Je plaisantais mais il n'empêche, nous avons besoin de changer. A cet égard, je vous conseille vivement de voir ou de revoir ce petit film sur la troisième révolution.


Une façon poétique de nous dire que nous sommes dans le mur, en vrai. Nous sommes en surchauffe et je trouve là un parallèle avec mon cheminement personnel depuis quelques mois. En effet, après plus de trois ans consacrés au développement de mon entreprise, j'ai été stoppée (presque) net dans mon élan en mars, il y a pile un an. Une première douleur au poignet, et puis une autre au coude. Une attelle et puis une douleur au coude gauche, puis au poignet gauche. A Noël, mes épaules étaient également douloureuses. Quatre tendinites, la crainte de devoir tout arrêter...
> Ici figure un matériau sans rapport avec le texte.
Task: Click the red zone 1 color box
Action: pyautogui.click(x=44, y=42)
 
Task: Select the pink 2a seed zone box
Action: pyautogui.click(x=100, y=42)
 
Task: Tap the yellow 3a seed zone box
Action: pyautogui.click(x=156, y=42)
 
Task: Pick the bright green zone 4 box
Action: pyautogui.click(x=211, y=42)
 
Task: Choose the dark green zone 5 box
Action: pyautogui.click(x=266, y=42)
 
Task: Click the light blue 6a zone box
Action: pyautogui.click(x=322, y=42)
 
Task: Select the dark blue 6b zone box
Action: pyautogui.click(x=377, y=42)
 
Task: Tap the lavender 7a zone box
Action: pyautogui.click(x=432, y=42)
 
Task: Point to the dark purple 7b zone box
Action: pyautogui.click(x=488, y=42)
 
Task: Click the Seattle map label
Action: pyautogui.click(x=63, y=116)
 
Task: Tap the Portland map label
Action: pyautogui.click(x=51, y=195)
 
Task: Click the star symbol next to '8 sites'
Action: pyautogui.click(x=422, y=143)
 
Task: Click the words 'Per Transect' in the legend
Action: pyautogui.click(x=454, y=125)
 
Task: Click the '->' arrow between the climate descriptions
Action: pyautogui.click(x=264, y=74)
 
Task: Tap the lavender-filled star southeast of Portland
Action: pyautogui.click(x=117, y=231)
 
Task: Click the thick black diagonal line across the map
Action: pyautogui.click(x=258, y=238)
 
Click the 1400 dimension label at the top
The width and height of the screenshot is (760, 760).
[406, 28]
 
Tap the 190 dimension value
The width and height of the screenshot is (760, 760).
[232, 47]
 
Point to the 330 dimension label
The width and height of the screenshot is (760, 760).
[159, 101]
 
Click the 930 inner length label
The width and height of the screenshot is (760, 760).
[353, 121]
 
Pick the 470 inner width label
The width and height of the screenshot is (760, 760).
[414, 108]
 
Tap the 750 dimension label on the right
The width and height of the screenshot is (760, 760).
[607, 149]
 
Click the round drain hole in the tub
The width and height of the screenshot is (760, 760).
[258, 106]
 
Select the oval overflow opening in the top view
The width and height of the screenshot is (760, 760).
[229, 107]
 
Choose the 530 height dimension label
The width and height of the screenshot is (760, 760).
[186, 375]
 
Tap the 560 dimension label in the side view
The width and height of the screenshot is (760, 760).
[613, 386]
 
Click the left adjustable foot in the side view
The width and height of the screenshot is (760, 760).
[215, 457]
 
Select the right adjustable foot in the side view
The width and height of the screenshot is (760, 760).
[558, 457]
On m'a parlé d'arrêt, d'opération... J'ai dû être arrêtée, oui, sans gros résultat, mais en tirant profit de cette première pause imposée pour réfléchir au sens de tous ces efforts, de cette course contre la montre perpétuelle, me laissant souvent exsangue et frustrée. Frustrée de ne plus voir personne, frustrée de ne plus pouvoir déconnecter, frustrée de ce sentiment de passer à côté de sa vie à force de vouloir embellir - à ma petite échelle - celle des autres.

Depuis le début de l'année, j'avais ralenti le rythme. J'ai beaucoup culpabilisé de ne faire qu'une dizaine d'heures par jour (si, si) et d'avoir mes dimanches. Je savais que mes décisions avaient des répercussions économiques immédiates. Moins de production = moins de chiffre d'affaires.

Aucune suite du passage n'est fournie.